Compute the last digit of 2^2004

1. Jan 12, 2005

danne89

Grettings! I've seen this on many competetions. You would need to use some logarithms, I've figured out. But then... Modula (or what is it, you know %). But I can't use it, and when I browsed mathweb, they babbeled something about rings. Maybe I need to check that out first. I donno.

2. Jan 12, 2005

dextercioby

What is your question??The one from the title?If so,the answer is not hard to get,and got forbid,it doesn't involve any logarithms.
Without getting too technical (the answer involves "modulo 4"),try to get a pattern for finding the last rot of the natural powers of 2.Try for the first ones.

A powerful software could give you the answer.The number doesn't have more than 700 digits...

Daniel.

Last edited: Jan 12, 2005
3. Jan 12, 2005

arildno

Note that we can find the folllowing pattern for the last digit:
$$2^{1}=2\to2$$
$$2^{2}=4\to4$$
$$2^{3}=8\to8$$
$$2^{4}=16\to6$$

$$2^{5}=32\to2$$
$$2^{6}=64\to4$$
And so on.
That is every fourth number will have the same ending digit.
Does that give you an idea as how to solve this?

4. Jan 12, 2005

danne89

Surely, just divide with the period.

Edit: No, I'm still stuck. :(

Last edited: Jan 12, 2005
5. Jan 12, 2005

dextercioby

Mathematicians like to say that 4=0(modulo 4).In your case,2004 divided by four gives the rest "0".But it's just like giving the rest 4,since u divided by 4.Therefore,draw the conclusion.

Daniel.

6. Jan 12, 2005

BobG

Try this. Multiply 2 times 2. That gives you 4. Multiply 4 times 2. That gives you eight. Multiply 8 times 2. The last digit is 6. Multiply that by 2 (once again, only worrying about the last digit).

How long until the sequence repeats itself (is this what they meant by 'rings'?). In this case, you have 4 members - 2, 4, 8, 6.

Number each member. 2 is 1. 4 is 2. 8 is 3. 6 is 0.

Modulo divide your exponent by the number of members in your ring. In this case, by 4. You only worry about the remainder. The remainder in this case is 0, so the number ends in a 6.

You can do this with other numbers, as well.

7. Jan 12, 2005

danne89

How did you ordered them?

Last edited: Jan 12, 2005
8. Jan 12, 2005

dextercioby

Well done... :tongue2: With a little bit of red wine...

In the order given by consecutive ascending of natural powers of 2.

Daniel.

9. Jan 12, 2005

danne89

Thanks. I got it.

10. Jan 12, 2005

Tom McCurdy

Take the 2^n
divide n by 4
if you get remandier of
one it is 2
two it is four
three it is eight
none it is 6

I believe

quick test

2^9=
9/4 = 2 R of 1 which would make last digit a two
2^9= 512

• [REQUIREMENT A]: In the thread, what remainder does 2004 leave when divided by four?
The thread and the entries have no connection to each other.

• [SUPPLIED DATA]:
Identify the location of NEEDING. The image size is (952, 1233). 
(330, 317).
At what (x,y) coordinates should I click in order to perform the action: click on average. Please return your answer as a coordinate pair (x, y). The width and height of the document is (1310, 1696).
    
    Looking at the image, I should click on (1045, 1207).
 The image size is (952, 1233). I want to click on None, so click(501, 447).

• [REQUIREMENT B]: Rewrite everything in the entries from their start down to the line containing "(330, 317)." as a numbered list, omitting blank lines.

• [RIGHT ANSWER A]: It leaves a remainder of 0.

• [RIGHT ANSWER B]:
1. Identify the location of NEEDING. The image size is (952, 1233). 
2. (330, 317).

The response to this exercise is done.